## Entries supplied

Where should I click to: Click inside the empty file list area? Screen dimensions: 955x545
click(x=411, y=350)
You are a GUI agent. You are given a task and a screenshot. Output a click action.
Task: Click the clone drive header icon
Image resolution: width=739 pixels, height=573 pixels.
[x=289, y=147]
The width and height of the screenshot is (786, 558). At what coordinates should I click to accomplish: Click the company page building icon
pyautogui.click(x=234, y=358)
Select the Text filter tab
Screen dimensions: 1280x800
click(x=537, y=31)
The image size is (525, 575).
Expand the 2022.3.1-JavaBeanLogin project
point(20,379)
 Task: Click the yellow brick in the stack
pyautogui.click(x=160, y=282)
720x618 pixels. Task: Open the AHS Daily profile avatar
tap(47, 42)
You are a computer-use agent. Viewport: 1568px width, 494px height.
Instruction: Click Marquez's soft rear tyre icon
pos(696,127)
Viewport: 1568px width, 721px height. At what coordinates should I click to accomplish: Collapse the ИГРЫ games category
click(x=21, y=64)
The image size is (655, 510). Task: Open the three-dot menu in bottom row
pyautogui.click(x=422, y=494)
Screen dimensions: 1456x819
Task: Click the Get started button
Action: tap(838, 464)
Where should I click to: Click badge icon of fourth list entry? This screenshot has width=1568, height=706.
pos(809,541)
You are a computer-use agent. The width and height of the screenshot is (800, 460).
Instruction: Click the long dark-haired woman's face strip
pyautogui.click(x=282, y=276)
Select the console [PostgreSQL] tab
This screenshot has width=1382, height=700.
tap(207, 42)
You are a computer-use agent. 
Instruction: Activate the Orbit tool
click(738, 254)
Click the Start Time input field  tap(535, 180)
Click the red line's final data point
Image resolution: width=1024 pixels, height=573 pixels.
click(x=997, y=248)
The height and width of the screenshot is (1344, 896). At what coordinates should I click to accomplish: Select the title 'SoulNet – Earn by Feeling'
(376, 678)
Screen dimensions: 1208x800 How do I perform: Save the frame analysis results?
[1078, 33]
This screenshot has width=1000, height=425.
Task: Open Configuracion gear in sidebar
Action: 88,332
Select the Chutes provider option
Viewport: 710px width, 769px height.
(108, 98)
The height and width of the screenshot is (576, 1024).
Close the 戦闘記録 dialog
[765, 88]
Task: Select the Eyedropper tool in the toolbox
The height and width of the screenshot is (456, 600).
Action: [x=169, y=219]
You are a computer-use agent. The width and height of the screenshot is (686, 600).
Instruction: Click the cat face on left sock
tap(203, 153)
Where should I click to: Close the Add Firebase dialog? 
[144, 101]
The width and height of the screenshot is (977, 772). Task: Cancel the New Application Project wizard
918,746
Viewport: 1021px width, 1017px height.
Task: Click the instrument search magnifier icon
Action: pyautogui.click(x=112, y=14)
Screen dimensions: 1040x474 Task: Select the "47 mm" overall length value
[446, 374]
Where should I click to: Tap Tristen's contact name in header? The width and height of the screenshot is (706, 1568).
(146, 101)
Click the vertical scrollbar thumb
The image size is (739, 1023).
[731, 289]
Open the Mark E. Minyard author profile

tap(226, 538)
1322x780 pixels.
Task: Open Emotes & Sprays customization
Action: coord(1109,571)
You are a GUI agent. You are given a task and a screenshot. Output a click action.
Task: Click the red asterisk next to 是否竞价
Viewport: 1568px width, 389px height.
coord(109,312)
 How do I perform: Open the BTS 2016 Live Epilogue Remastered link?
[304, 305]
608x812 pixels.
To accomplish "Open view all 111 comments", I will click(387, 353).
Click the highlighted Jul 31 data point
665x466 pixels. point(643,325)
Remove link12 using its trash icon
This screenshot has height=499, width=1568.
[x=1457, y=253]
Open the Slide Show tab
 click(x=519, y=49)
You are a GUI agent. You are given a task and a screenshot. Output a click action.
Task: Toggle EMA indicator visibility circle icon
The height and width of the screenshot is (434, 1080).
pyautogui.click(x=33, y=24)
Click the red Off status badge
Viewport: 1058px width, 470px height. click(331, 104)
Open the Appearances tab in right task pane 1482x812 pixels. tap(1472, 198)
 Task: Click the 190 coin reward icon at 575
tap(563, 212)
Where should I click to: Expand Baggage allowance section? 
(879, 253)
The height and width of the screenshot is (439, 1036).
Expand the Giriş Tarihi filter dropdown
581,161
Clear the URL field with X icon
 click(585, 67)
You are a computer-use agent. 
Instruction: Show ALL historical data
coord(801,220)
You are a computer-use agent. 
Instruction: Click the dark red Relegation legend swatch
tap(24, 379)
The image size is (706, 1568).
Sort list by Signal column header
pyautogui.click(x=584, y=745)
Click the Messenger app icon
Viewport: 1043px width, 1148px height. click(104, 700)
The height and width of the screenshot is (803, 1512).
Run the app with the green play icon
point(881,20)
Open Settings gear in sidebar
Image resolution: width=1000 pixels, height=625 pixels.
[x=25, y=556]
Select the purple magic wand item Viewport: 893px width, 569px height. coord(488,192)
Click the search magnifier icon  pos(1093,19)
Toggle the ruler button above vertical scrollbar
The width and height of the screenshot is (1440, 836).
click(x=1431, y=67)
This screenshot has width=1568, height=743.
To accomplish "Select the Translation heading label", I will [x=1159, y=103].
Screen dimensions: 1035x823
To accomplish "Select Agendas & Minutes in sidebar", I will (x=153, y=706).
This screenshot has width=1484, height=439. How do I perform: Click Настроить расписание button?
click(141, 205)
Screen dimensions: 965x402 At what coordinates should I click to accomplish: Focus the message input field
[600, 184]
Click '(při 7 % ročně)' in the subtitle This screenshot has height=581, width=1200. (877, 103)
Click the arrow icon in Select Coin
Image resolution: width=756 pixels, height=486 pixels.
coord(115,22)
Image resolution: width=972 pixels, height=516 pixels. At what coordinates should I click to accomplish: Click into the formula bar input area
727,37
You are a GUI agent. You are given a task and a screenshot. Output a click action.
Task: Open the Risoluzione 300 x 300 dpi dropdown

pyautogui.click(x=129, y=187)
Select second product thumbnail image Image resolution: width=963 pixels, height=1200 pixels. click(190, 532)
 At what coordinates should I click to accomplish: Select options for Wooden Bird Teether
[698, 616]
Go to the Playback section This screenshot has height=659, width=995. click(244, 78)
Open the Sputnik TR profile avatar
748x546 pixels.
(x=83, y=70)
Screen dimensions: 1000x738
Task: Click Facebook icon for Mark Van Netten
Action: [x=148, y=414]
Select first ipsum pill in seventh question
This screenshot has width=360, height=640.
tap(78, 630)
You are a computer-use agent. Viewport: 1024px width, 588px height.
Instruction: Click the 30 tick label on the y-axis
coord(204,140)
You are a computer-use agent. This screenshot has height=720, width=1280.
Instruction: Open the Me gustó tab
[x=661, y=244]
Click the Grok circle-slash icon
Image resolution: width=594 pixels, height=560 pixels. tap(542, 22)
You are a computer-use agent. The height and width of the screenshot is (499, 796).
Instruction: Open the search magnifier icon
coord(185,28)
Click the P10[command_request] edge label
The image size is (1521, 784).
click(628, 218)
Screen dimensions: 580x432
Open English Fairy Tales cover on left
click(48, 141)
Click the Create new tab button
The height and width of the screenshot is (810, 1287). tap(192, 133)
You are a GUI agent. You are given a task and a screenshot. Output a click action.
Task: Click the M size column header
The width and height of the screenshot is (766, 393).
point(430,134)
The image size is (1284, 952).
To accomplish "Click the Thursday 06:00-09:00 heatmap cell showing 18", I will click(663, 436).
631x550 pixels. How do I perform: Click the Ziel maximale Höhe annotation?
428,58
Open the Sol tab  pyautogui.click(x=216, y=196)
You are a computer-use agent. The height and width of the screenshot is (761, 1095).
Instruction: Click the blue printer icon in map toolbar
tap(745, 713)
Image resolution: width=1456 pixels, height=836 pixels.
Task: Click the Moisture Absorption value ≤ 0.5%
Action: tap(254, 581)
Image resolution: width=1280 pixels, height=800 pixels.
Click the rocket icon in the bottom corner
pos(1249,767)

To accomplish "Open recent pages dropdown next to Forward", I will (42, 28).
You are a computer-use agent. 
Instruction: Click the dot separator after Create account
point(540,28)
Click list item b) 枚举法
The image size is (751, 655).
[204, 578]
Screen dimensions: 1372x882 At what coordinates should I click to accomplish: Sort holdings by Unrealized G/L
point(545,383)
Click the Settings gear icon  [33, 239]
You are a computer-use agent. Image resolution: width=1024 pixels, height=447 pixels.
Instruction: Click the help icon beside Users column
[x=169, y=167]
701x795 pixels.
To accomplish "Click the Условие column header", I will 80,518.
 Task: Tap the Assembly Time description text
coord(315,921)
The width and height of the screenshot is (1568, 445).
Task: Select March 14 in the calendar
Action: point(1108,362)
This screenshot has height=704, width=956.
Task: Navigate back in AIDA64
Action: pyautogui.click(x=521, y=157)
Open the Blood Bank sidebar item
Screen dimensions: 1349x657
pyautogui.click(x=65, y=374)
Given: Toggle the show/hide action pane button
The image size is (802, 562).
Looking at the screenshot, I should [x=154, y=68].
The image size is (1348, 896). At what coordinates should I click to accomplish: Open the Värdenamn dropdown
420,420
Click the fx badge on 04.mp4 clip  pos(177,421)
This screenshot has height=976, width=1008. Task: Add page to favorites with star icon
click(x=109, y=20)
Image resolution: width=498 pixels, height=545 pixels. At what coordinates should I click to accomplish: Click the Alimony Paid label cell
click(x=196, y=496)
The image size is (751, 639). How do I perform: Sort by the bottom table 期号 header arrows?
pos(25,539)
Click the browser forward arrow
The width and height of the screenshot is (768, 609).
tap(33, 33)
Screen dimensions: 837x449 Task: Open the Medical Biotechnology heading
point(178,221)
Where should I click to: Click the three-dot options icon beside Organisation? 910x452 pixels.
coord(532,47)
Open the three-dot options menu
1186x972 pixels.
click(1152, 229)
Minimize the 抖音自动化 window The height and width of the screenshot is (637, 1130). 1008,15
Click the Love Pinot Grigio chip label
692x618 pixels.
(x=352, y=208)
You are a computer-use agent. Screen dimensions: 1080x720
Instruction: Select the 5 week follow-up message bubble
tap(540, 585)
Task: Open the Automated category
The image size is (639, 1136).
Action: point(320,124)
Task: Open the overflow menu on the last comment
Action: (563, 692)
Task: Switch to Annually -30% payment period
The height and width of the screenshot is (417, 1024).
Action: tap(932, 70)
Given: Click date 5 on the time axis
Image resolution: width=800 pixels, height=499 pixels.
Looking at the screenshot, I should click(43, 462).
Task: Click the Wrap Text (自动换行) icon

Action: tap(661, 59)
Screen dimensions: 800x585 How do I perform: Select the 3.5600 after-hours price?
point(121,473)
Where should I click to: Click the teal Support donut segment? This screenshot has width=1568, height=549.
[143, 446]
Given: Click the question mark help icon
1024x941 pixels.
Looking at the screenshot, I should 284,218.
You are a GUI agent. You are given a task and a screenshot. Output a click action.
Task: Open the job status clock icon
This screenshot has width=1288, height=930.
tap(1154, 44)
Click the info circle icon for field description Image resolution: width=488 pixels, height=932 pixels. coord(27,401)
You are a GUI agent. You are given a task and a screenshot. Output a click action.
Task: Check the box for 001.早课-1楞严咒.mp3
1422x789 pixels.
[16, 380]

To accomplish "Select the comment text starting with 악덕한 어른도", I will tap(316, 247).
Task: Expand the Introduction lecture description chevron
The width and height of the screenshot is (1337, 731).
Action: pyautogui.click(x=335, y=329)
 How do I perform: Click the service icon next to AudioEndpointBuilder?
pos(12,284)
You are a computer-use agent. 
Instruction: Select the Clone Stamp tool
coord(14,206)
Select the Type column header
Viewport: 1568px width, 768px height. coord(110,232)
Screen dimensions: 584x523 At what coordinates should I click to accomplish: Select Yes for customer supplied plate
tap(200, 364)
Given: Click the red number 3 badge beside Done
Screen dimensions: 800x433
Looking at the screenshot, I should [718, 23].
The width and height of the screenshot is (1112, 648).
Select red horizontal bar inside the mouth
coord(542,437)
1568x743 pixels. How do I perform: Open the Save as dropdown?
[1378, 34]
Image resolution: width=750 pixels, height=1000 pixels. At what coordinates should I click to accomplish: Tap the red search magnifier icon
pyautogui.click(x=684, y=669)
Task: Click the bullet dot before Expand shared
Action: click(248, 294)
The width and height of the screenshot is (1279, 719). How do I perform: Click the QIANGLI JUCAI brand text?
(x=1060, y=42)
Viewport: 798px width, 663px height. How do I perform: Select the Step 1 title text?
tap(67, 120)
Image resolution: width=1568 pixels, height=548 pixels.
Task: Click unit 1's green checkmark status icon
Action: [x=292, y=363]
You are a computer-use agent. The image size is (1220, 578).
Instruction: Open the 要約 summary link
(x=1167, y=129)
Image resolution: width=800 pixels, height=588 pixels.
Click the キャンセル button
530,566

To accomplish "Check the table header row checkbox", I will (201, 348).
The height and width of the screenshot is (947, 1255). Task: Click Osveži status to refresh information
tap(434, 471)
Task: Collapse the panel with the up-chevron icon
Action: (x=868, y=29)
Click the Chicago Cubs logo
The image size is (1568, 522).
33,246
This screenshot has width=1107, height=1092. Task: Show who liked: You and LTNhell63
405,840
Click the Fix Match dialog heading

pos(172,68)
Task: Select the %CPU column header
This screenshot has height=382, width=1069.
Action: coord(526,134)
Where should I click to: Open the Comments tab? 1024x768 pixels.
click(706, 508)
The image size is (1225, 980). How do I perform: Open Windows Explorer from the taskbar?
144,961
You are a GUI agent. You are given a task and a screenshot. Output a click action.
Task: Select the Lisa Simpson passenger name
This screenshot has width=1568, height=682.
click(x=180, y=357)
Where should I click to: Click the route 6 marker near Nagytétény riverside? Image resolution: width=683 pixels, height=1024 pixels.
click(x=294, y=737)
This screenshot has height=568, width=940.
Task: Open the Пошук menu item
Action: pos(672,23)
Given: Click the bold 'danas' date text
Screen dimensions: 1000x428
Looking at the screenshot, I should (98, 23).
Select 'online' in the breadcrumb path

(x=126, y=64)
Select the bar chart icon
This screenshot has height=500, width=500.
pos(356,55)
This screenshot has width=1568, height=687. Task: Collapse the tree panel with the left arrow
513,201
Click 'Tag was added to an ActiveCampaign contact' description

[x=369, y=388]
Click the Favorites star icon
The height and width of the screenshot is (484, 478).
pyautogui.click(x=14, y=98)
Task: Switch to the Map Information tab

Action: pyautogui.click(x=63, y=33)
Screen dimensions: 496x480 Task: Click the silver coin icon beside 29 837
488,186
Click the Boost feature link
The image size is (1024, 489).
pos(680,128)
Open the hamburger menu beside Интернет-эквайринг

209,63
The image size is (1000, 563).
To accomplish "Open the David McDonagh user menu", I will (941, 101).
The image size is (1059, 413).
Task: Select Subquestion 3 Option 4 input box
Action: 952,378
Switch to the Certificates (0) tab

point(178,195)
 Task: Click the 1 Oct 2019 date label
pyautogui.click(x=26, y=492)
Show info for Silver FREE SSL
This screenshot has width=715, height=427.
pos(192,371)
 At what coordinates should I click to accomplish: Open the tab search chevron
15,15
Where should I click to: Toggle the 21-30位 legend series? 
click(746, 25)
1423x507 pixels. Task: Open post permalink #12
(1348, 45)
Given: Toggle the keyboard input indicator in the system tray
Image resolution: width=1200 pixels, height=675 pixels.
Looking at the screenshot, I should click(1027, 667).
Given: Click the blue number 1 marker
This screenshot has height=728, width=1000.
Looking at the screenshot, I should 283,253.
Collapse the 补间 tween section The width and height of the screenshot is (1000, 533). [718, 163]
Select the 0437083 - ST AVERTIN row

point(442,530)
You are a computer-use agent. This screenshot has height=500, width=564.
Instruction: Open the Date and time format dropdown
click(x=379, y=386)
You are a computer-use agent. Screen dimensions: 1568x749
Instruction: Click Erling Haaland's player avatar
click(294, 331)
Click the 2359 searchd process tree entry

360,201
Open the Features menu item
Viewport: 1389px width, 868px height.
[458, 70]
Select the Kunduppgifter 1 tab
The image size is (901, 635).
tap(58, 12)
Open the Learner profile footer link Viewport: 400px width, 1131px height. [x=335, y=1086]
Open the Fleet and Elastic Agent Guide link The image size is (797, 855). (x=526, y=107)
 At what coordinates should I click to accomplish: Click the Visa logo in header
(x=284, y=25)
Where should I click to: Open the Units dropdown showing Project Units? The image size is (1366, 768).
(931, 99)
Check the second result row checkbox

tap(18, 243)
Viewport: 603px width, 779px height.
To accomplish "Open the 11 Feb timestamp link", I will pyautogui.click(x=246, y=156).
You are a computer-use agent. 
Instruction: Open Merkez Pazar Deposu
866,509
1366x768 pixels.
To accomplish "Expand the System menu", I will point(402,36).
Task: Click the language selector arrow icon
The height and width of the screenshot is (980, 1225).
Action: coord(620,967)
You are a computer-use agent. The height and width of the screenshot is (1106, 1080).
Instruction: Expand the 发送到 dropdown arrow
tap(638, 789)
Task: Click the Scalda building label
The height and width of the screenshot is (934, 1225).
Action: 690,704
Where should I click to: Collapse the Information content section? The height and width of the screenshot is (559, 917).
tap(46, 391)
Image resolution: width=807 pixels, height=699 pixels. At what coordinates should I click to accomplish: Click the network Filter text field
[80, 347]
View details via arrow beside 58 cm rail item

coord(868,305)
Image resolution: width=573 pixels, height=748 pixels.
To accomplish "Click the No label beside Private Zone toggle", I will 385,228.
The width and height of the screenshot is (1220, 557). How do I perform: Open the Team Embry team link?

## Description of the task
The lines to return run from the one containing "Image resolution: width=573" through the last line of the material above. Please reproduce them exactly.

## Answer space
Image resolution: width=573 pixels, height=748 pixels.
To accomplish "Click the No label beside Private Zone toggle", I will 385,228.
The width and height of the screenshot is (1220, 557). How do I perform: Open the Team Embry team link?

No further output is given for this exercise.